In the words of Elmer Fudd, Be afwaid. Be vewy afwaid.

Fear take us funny places. It makes it easy to do things or say things about brothers and sisters we would not otherwise do or say. Because somebody has to. Otherwise, how would we protect the walls from intruders? Don’t you know what the stakes are?

Christians aren’t motivated by pride. Christians aren’t directed by fear.

We are following in the way of the Christ who sacrificed his status and position to inaugurate a new way of living through death on the cross and launching of a Kingdom at hand. We have an assurance running throughout scripture that we are not alone but have the very God of the universe with us.

What happens if we tear down our walls? I’m still working on this but I think we find that we are able to engage those around us. We find them reasonable people who ask interesting questions, who have fascinating life stories, who have real struggles. In short, we find them to be people created in the image of God. People who, if we take Matthew 25 seriously, are both representatives of Christ and perhaps unaware Kingdom-builders (“When did we do that?”).

In short, trusting Christ and his Kingdom journey means that we don’t need walls and boundaries. Because God is already at work building the Kingdom. We’re just along for the ride to offer water when asked.

I’m also reading Prodigal Christianity by David Fitch and Geoff Holsclaw. Their writing both resonates with my thinking and makes me feel like they’ve already said it better. The central thesis of their book is the God went into the Far Country (where we live) and we are called to do likewise.

Going into the Far Country requires trust in God and deep courage. In that way it becomes a matter of testimony to the Greater Story of which we are all apart.

As Mr. Reagan said to Mr. Gorbachev, Tear Down Those Walls!

13 thoughts on “Ripping Down Towers of Babel

  1. fwiw, my old OT Lecturer (William (Bill) Osborne) suggested to us that one of the issues with the tower was that it was made of Bricks – there was no natural resource (reliance on God), so they created their own resource, and tried to make their own way to heaven. In much the same way as the church in Laodicea didn’t rely on God for water, vision, and fine garments.
    So, while Fear and Pride might be issues, the real issue is the complete and utter abandonment of God, and trusting in Him for provision, and therefore ultimately salvation. For the Babelites it only ended up in disparate languages, but for Laodicea it ended up with destruction.

    1. Thanks for sharing. My take is that we built walls due to underdeveloped trust in God. Rather than join where He is, we focus on our own efforts and remind everybody how much we understand Him.

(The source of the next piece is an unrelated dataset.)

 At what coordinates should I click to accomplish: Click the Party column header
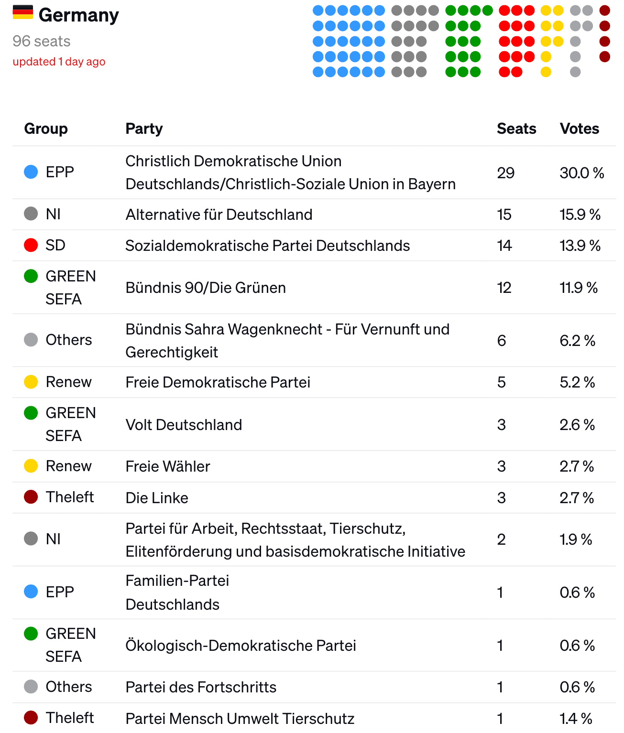[x=144, y=129]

      1. This story, like the Creation account and The Flood before it, has fascinated me my whole life, when I took them literally, and now as allegories. I can hardly fault these people for not trusting God since he had recently wiped out most humanity and that had to be fresh on their mind. How would I feel in their shoes? Fearful to be sure. In this light then, I see less pride involved than the desire to leave some kind of legacy should the worst happen again. A memorial to existence. That’s not to say an element of pride didn’t exist, but that too is ‘in the image of God’ and hardly deserving the fate that befell people of Babel.

        In my more cynical moments, I see this story as exactly why we don’t believe in God. How does God expect the Truth to survive this diaspora? Wouldn’t the odds of the Truth remaining somewhat intact have been exponentially greater if the world only had one language (and perhaps one color) and migration was a natural progression of need and/or curiosity? How many great things might have been accomplished with a common language and collective, shareable knowledge?

        In essence, when God confused the tongues and scattered the inhabitants abroad, He also guaranteed the Truth would also be scattered and confused as well, exactly as we see it played out today in cultures around the world. Or it could just be a story about why people down the road or across the sea look and sound different than we do, and like in the Creation story, one that again makes God the catalyst.

  2. I’m fascinated by the fear/pride motives. This is good thinking material for me. My question is this: how do we have “safe” people in our lives (e.g. close friends, small groups), and not make those into exclusive enclaves?

    1. I think we need safe people close to us. Especially if you’re a verbal processor like me! But it’s important to take the risk of “banking” that friend’s support to have the necessary conversations that break down walls.

      1. I agree. It’s been very rewarding connecting with people who are trying to maintain connections to people who are both more and less progressive than they are. It’s a hard place to be, but a great place to learn.

    1. As I wrote, I’m not a biblical scholar and so relied on some other sources. I’d be interested in the reference to the historicity of the story as intended by the authors. My purpose was to use it allegorically as it related to a larger sociological question I was posing.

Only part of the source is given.